Обратный путь он проделывает на лодке. Сидит, сложив вёсла и позволив ленивому течению Орба нести себя к Собору, который считается его домом. Смотрит в одну точку перед собой и лелеет в памяти один-единственный образ – тоненькой светловолосой девочки-подростка, обнимающей старинную книгу.
«Веточка моя. Моё спасение. Моя вера, моё чудо. Моё сокровище, тайна моя. За тебя держусь, тобой только живу, родная… – беззвучно шепчут губы священника. – Все молитвы мои – о тебе, за тебя, Веро. В каждом слове моём, в каждом дыхании – ты. Я всякий раз жду твоих сказок, как чуда. Ради тебя стоит мир. Ты – его хранитель».
По возвращении его встречают встревоженные, но довольные собой служки-студенты:
– Отец Ланглу, мы в кухне воришку поймали. Ведёт себя нагло, трём нашим синяков наставил, в руки не даётся, но и не убегает. Мы его там заперли и решили вас дождаться.
За кивком Ксавье прячет улыбку. Так, как рассказывают служки, может вести себя только один человек в этом городе. Священник просит студентов дать ему самому разобраться с воришкой, и те уходят.
Первое, что видит Ксавье Ланглу, когда открывается дверь кухни, – это засевший в углу за мешком с картошкой тощий белобрысый подросток с исчерченной шрамами половиной лица. Мальчишка тут же вскидывает руку с зажатым в ней грязным клубнем. Видит Ксавье – и счастливо вздыхает. Картофелина возвращается обратно.
– Ты зачем такой спектакль устроил, сынок? – спрашивает священник с укоризной.

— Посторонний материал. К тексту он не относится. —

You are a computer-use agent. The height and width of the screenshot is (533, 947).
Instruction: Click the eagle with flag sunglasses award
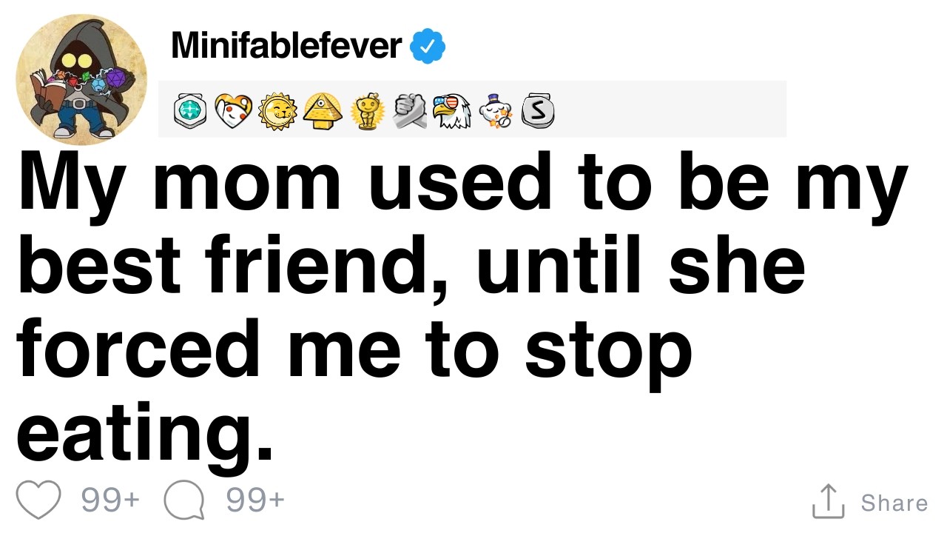(452, 111)
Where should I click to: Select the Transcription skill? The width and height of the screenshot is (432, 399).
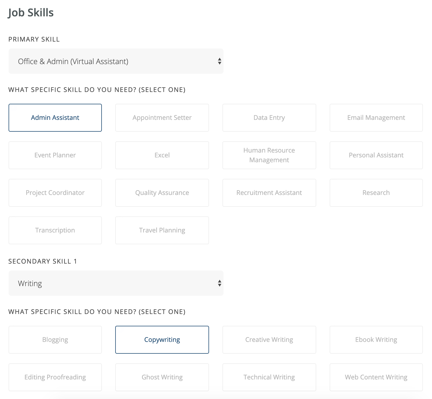(x=55, y=230)

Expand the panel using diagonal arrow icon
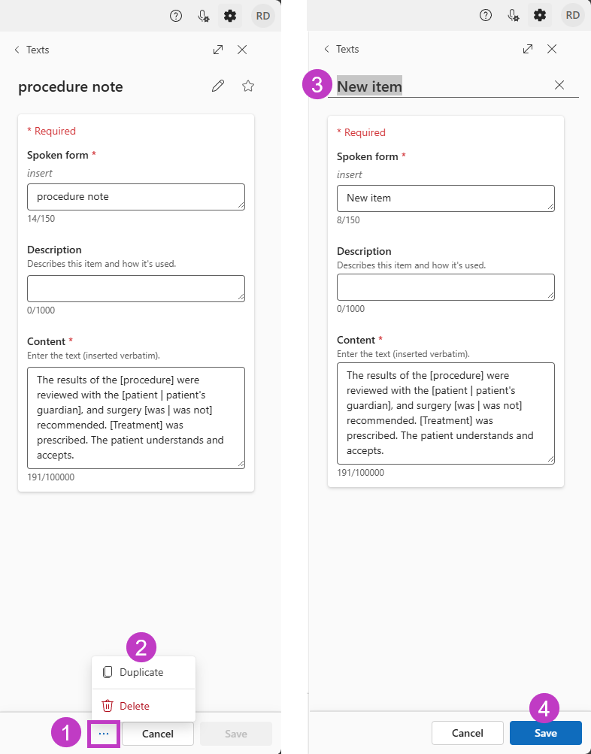(x=217, y=49)
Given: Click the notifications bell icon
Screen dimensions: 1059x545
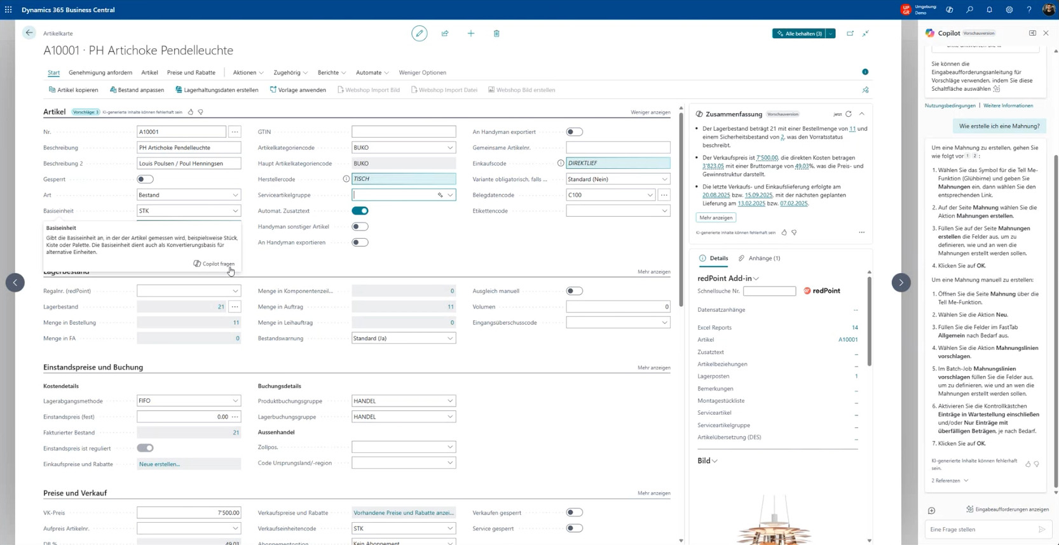Looking at the screenshot, I should coord(989,10).
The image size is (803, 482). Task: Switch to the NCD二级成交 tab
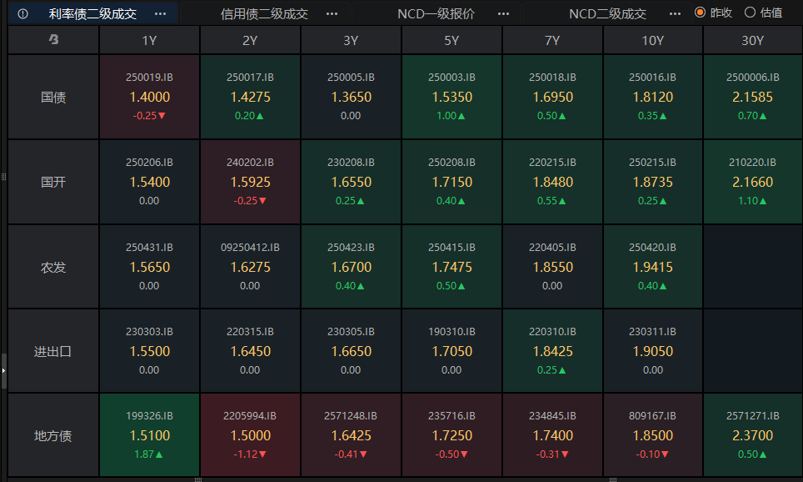coord(607,13)
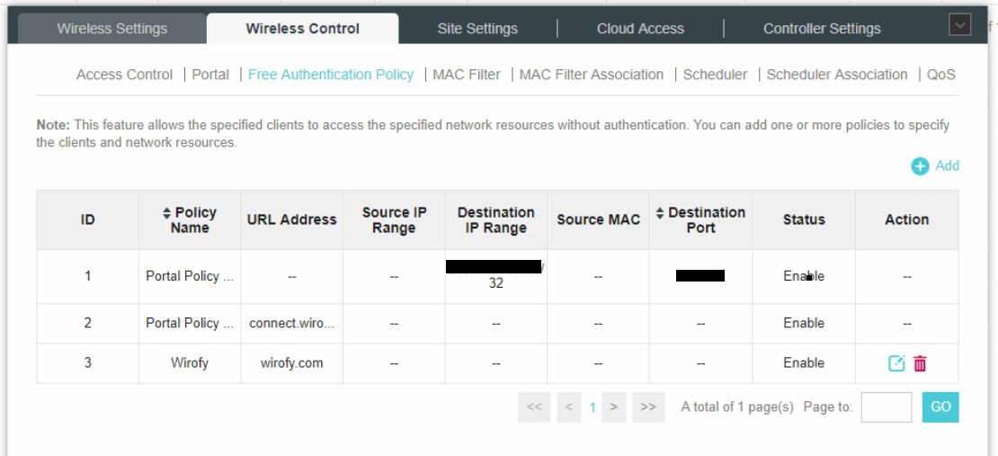Jump to the last page
This screenshot has height=456, width=998.
point(648,407)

– Есть хот-тел, – виновато откликается Жиль и шмыгает носом. – Учитель, мне б-бы исповедоваться. Я у в-вас хлеб спёр. В-вот так вот…
– Именно исповедоваться?
Мальчишка молча кивает, отводит взгляд:
– Я т-так прямо не могу. К-когда глаза в г-глаза.

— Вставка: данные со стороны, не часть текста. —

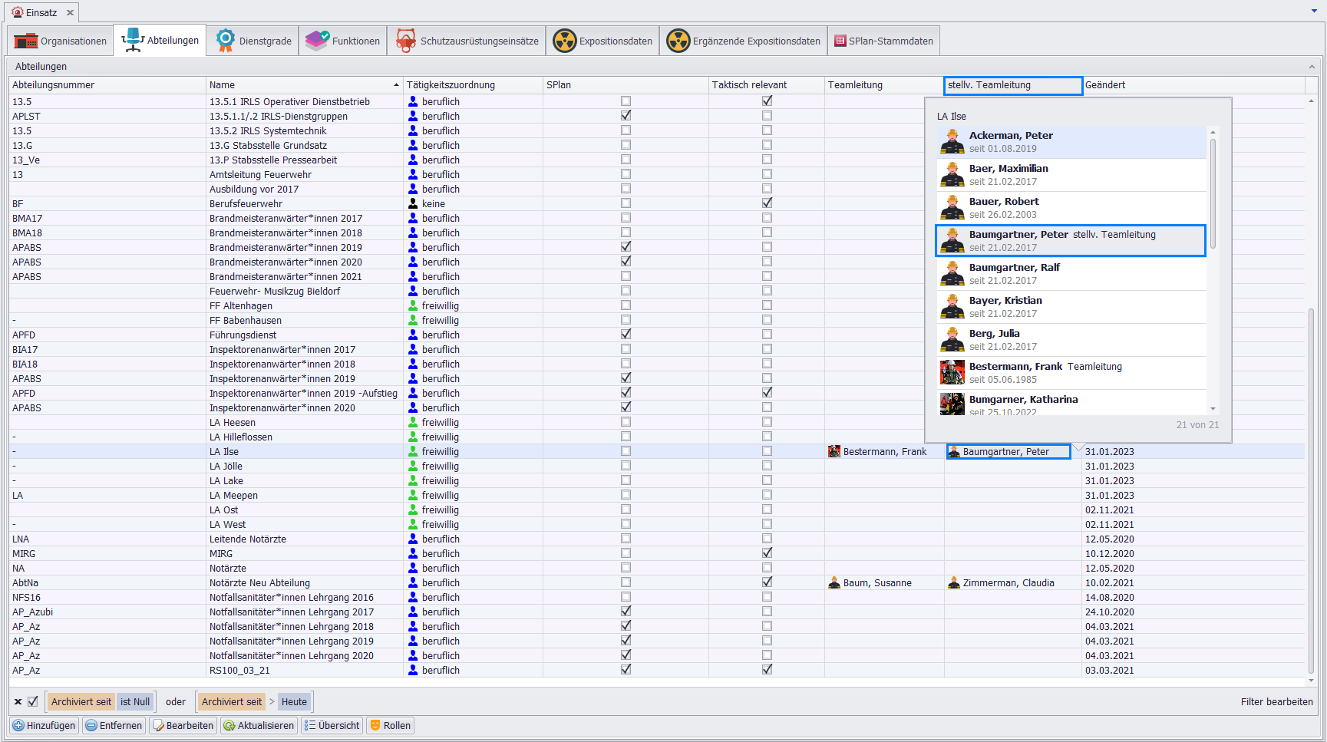Toggle Taktisch relevant checkbox for Berufsfeuerwehr
The height and width of the screenshot is (742, 1327).
(767, 203)
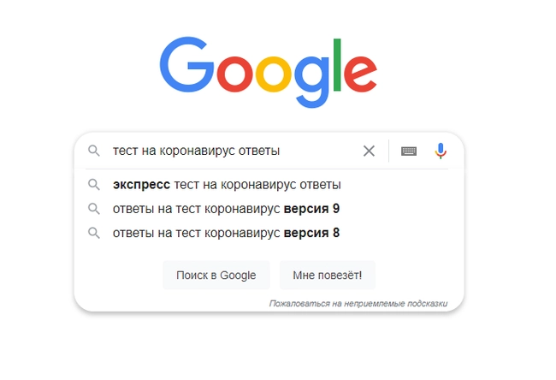The width and height of the screenshot is (556, 380).
Task: Click the blue capital G of the logo
Action: coord(185,67)
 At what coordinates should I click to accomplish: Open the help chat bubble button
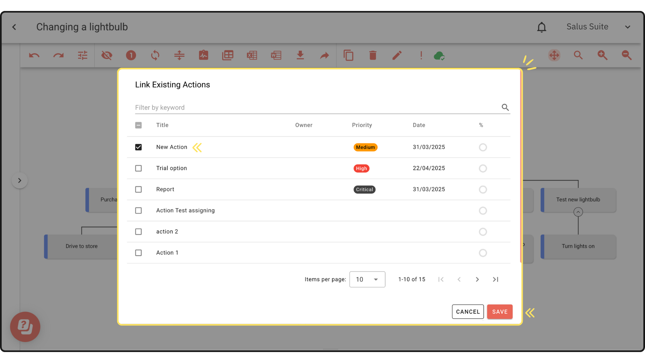[x=25, y=327]
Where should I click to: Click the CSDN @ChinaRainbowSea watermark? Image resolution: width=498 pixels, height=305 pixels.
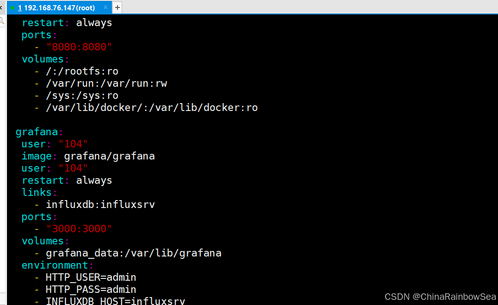pos(440,296)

– Ну пойдём, – вздыхает Ксавье.
Пока они идут по коридору, Жиль несколько раз косится на священника вопросительно. Наконец тот не выдерживает:
– Жиль, спроси, что хотел.
– Т-ты взял кого-то в ученики? – напряжённо выдаёт мальчишка.
– Нет. Это твоё место. И оно останется твоим.
Жиль хочет что-то ещё сказать, но сутулится, сжимает кулаки и проходит дальше молча.
Сквозь ажурную решётку исповедальни мальчишки почти не видно. Лишь сверкают в полутьме белки испуганных глаз.
– Я н-не знаю, как быть, – нервно запинаясь, начинает он. – Учитель, я знаю кое-что п-плохое. Я н-не могу ск-казать что, п-потому что там дорогой мне человек. Если я ск-кажу п-прямо, она п-пострадает. Она н-не виновата. П-просто когда мы в отчаянии, мы ч-часто глупеем. П-потом понимаем, чт-то н-натворили, но п-поздно.